### WRITTEN REQUEST
Print every line of the material below verbatim, in its original order.
··· DATA EXTRACT ···
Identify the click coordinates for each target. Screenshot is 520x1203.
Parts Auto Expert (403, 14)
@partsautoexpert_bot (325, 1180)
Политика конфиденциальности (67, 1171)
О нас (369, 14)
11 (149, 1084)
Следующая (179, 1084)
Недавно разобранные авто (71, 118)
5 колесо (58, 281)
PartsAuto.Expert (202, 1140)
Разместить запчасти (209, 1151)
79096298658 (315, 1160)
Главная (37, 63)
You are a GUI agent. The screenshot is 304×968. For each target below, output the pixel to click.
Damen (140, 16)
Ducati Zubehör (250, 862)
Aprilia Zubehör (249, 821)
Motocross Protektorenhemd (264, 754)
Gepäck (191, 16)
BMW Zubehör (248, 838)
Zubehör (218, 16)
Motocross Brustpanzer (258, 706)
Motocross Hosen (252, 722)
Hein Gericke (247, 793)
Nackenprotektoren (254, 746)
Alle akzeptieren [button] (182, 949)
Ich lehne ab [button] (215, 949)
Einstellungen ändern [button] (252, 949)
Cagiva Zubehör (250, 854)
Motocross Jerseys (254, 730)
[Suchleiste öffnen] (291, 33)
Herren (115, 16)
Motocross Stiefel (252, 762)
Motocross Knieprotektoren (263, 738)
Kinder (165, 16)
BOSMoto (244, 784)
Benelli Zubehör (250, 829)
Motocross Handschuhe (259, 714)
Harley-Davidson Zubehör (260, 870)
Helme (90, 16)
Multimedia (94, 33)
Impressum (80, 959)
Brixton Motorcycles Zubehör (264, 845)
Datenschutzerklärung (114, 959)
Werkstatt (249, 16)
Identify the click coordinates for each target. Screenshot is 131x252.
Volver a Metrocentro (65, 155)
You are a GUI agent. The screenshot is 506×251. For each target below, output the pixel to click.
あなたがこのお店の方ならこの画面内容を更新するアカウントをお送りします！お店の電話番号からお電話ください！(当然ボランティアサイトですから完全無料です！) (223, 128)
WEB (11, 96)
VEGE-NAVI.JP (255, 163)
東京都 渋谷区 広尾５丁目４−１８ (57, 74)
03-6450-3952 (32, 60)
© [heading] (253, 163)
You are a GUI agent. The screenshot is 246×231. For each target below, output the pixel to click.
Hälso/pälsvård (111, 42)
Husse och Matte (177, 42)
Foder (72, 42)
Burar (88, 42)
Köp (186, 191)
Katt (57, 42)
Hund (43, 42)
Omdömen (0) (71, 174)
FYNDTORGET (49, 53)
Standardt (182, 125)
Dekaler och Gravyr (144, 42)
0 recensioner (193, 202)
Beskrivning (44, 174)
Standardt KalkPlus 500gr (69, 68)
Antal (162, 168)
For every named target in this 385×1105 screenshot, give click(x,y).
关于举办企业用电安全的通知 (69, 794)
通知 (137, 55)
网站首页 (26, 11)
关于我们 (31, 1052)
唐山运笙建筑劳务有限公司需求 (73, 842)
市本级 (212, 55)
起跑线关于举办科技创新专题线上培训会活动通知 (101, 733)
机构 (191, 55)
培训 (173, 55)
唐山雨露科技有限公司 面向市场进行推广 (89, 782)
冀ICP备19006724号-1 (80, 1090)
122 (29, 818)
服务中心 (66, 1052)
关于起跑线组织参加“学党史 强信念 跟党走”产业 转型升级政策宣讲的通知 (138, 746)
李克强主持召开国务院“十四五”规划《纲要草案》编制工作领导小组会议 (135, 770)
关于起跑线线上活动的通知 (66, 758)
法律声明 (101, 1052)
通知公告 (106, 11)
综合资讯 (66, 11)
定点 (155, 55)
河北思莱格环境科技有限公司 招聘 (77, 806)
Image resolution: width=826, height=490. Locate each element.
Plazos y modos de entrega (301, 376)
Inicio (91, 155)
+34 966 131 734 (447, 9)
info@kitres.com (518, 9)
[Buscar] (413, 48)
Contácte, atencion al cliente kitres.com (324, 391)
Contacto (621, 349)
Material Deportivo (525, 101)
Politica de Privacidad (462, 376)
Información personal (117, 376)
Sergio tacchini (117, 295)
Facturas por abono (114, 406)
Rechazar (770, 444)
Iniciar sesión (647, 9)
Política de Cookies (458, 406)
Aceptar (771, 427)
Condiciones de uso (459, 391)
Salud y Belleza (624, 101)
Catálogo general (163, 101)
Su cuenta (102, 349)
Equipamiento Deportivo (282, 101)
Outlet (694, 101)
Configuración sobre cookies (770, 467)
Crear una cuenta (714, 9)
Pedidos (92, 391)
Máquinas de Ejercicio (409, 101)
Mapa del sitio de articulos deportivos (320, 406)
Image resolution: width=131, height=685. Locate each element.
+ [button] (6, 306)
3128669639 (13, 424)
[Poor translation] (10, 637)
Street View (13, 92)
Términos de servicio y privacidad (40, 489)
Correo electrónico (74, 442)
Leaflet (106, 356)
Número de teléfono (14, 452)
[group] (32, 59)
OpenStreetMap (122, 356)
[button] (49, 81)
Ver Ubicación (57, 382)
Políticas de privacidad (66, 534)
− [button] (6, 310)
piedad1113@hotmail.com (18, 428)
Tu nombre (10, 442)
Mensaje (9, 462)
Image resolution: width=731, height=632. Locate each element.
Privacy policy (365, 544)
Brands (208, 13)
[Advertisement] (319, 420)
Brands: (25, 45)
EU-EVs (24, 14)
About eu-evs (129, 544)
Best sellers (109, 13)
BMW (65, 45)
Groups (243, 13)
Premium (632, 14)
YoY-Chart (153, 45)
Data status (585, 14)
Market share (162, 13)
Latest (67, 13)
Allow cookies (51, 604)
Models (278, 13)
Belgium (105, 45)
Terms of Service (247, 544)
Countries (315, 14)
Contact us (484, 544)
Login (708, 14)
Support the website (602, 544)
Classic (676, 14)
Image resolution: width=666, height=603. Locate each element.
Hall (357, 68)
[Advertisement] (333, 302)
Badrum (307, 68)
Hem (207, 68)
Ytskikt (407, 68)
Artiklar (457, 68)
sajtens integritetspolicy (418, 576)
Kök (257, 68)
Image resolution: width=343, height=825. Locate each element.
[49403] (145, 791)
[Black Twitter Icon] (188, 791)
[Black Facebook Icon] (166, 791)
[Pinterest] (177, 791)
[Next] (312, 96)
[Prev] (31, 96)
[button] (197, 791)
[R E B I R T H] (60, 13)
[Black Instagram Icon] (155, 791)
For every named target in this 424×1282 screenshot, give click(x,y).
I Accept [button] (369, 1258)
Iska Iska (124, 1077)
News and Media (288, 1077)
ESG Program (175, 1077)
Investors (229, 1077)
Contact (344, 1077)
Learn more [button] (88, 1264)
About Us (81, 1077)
···
### FINAL ANSWER
Identify the click coordinates for each target. Screenshot is 520x1203.
Parts Auto Expert (403, 14)
@partsautoexpert_bot (325, 1180)
Политика конфиденциальности (67, 1171)
О нас (369, 14)
11 (149, 1084)
Следующая (179, 1084)
Недавно разобранные авто (71, 118)
5 колесо (58, 281)
PartsAuto.Expert (202, 1140)
Разместить запчасти (209, 1151)
79096298658 (315, 1160)
Главная (37, 63)
You are a GUI agent. The screenshot is 304×968. For each target below, output the pixel to click.
Damen (140, 16)
Ducati Zubehör (250, 862)
Aprilia Zubehör (249, 821)
Motocross Protektorenhemd (264, 754)
Gepäck (191, 16)
BMW Zubehör (248, 838)
Zubehör (218, 16)
Motocross Brustpanzer (258, 706)
Motocross Hosen (252, 722)
Hein Gericke (247, 793)
Nackenprotektoren (254, 746)
Alle akzeptieren [button] (182, 949)
Ich lehne ab [button] (215, 949)
Einstellungen ändern [button] (252, 949)
Cagiva Zubehör (250, 854)
Motocross Jerseys (254, 730)
[Suchleiste öffnen] (291, 33)
Herren (115, 16)
Motocross Stiefel (252, 762)
Motocross Knieprotektoren (263, 738)
Kinder (165, 16)
BOSMoto (244, 784)
Benelli Zubehör (250, 829)
Motocross Handschuhe (259, 714)
Harley-Davidson Zubehör (260, 870)
Helme (90, 16)
Multimedia (94, 33)
Impressum (80, 959)
Brixton Motorcycles Zubehör (264, 845)
Datenschutzerklärung (114, 959)
Werkstatt (249, 16)
Identify the click coordinates for each target. Screenshot is 131x252.
Volver a Metrocentro (65, 155)
You are a GUI agent. The screenshot is 506×251. For each target below, output the pixel to click.
あなたがこのお店の方ならこの画面内容を更新するアカウントをお送りします！お店の電話番号からお電話ください！(当然ボランティアサイトですから完全無料です！) (223, 128)
WEB (11, 96)
VEGE-NAVI.JP (255, 163)
東京都 渋谷区 広尾５丁目４−１８ (57, 74)
03-6450-3952 (32, 60)
© [heading] (253, 163)
You are a GUI agent. The screenshot is 246×231. For each target below, output the pixel to click.
Hälso/pälsvård (111, 42)
Husse och Matte (177, 42)
Foder (72, 42)
Burar (88, 42)
Köp (186, 191)
Katt (57, 42)
Hund (43, 42)
Omdömen (0) (71, 174)
FYNDTORGET (49, 53)
Standardt (182, 125)
Dekaler och Gravyr (144, 42)
0 recensioner (193, 202)
Beskrivning (44, 174)
Standardt KalkPlus 500gr (69, 68)
Antal (162, 168)
For every named target in this 385×1105 screenshot, give click(x,y).
关于举办企业用电安全的通知 (69, 794)
通知 (137, 55)
网站首页 (26, 11)
关于我们 (31, 1052)
唐山运笙建筑劳务有限公司需求 (73, 842)
市本级 (212, 55)
起跑线关于举办科技创新专题线上培训会活动通知 (101, 733)
机构 (191, 55)
培训 (173, 55)
唐山雨露科技有限公司 面向市场进行推广 (89, 782)
冀ICP备19006724号-1 (80, 1090)
122 (29, 818)
服务中心 (66, 1052)
关于起跑线组织参加“学党史 强信念 跟党走”产业 转型升级政策宣讲的通知 (138, 746)
李克强主持召开国务院“十四五”规划《纲要草案》编制工作领导小组会议 (135, 770)
关于起跑线线上活动的通知 (66, 758)
法律声明 (101, 1052)
通知公告 (106, 11)
综合资讯 (66, 11)
定点 (155, 55)
河北思莱格环境科技有限公司 招聘 (77, 806)
Image resolution: width=826, height=490. Locate each element.
Plazos y modos de entrega (301, 376)
Inicio (91, 155)
+34 966 131 734 (447, 9)
info@kitres.com (518, 9)
[Buscar] (413, 48)
Contácte, atencion al cliente kitres.com (324, 391)
Contacto (621, 349)
Material Deportivo (525, 101)
Politica de Privacidad (462, 376)
Información personal (117, 376)
Sergio tacchini (117, 295)
Facturas por abono (114, 406)
Rechazar (770, 444)
Iniciar sesión (647, 9)
Política de Cookies (458, 406)
Aceptar (771, 427)
Condiciones de uso (459, 391)
Salud y Belleza (624, 101)
Catálogo general (163, 101)
Su cuenta (102, 349)
Equipamiento Deportivo (282, 101)
Outlet (694, 101)
Configuración sobre cookies (770, 467)
Crear una cuenta (714, 9)
Pedidos (92, 391)
Máquinas de Ejercicio (409, 101)
Mapa del sitio de articulos deportivos (320, 406)
Image resolution: width=131, height=685. Locate each element.
+ [button] (6, 306)
3128669639 (13, 424)
[Poor translation] (10, 637)
Street View (13, 92)
Términos de servicio y privacidad (40, 489)
Correo electrónico (74, 442)
Leaflet (106, 356)
Número de teléfono (14, 452)
[group] (32, 59)
OpenStreetMap (122, 356)
[button] (49, 81)
Ver Ubicación (57, 382)
Políticas de privacidad (66, 534)
− [button] (6, 310)
piedad1113@hotmail.com (18, 428)
Tu nombre (10, 442)
Mensaje (9, 462)
Image resolution: width=731, height=632. Locate each element.
Privacy policy (365, 544)
Brands (208, 13)
[Advertisement] (319, 420)
Brands: (25, 45)
EU-EVs (24, 14)
About eu-evs (129, 544)
Best sellers (109, 13)
BMW (65, 45)
Groups (243, 13)
Premium (632, 14)
YoY-Chart (153, 45)
Data status (585, 14)
Market share (162, 13)
Latest (67, 13)
Allow cookies (51, 604)
Models (278, 13)
Belgium (105, 45)
Terms of Service (247, 544)
Countries (315, 14)
Contact us (484, 544)
Login (708, 14)
Support the website (602, 544)
Classic (676, 14)
Image resolution: width=666, height=603. Locate each element.
Hall (357, 68)
[Advertisement] (333, 302)
Badrum (307, 68)
Hem (207, 68)
Ytskikt (407, 68)
Artiklar (457, 68)
sajtens integritetspolicy (418, 576)
Kök (257, 68)
Image resolution: width=343, height=825. Locate each element.
[49403] (145, 791)
[Black Twitter Icon] (188, 791)
[Black Facebook Icon] (166, 791)
[Pinterest] (177, 791)
[Next] (312, 96)
[Prev] (31, 96)
[button] (197, 791)
[R E B I R T H] (60, 13)
[Black Instagram Icon] (155, 791)
For every named target in this 424×1282 screenshot, give click(x,y).
I Accept [button] (369, 1258)
Iska Iska (124, 1077)
News and Media (288, 1077)
ESG Program (175, 1077)
Investors (229, 1077)
Contact (344, 1077)
Learn more [button] (88, 1264)
About Us (81, 1077)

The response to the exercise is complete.